======== DATA FOR THE TASK ========

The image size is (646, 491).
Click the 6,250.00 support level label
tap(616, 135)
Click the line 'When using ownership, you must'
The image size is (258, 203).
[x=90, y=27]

========

§ **TASK BRIEF**: The records above must be transcribed without a single omission.

§ **SOLUTION TO THE PROBLEM**:
The image size is (646, 491).
Click the 6,250.00 support level label
tap(616, 135)
Click the line 'When using ownership, you must'
The image size is (258, 203).
[x=90, y=27]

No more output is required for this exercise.